[Item-finding records]
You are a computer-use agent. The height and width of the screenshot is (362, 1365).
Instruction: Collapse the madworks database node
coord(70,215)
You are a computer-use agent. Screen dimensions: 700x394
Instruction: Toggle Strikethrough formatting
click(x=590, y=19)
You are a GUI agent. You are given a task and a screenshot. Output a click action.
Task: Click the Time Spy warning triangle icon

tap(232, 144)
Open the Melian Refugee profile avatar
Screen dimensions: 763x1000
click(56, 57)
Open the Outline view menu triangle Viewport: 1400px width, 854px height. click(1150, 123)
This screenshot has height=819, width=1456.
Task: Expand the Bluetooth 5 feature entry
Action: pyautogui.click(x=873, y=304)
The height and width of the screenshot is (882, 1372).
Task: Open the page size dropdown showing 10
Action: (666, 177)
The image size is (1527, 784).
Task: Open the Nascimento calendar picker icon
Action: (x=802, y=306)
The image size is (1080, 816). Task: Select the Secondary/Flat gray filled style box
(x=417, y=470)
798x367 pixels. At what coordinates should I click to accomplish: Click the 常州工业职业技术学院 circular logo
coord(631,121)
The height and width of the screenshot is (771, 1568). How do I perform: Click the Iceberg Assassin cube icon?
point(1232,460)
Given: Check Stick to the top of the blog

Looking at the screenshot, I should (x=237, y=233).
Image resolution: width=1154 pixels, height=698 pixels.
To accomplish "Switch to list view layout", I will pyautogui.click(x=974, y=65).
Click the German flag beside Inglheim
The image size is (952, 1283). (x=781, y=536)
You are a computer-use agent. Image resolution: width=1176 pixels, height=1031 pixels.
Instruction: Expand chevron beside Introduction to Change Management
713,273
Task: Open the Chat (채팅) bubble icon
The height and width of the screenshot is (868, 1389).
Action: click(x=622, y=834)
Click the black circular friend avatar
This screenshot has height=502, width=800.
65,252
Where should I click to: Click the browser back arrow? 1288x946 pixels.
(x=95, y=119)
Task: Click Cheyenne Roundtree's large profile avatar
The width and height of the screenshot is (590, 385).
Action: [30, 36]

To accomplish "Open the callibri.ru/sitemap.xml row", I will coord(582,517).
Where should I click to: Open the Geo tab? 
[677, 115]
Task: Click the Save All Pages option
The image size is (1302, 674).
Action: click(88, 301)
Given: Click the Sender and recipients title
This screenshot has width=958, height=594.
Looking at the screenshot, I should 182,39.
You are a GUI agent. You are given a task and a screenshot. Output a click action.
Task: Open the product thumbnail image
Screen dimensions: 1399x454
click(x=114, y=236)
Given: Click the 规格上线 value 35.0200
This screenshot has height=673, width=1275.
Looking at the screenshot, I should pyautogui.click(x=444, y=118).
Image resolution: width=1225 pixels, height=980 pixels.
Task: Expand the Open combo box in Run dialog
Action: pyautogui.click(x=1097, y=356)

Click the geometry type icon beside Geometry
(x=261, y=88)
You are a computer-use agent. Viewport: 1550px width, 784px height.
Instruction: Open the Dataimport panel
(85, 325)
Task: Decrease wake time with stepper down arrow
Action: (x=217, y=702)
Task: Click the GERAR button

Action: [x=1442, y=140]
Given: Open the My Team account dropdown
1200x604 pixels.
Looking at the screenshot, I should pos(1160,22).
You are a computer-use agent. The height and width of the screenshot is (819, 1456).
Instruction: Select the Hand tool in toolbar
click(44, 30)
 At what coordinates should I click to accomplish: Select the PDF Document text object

Request: Copy out the records verbatim, starting at the first line and ending at the line that contains "click(x=590, y=19)".

Task result:
You are a computer-use agent. The height and width of the screenshot is (362, 1365).
Instruction: Collapse the madworks database node
coord(70,215)
You are a computer-use agent. Screen dimensions: 700x394
Instruction: Toggle Strikethrough formatting
click(x=590, y=19)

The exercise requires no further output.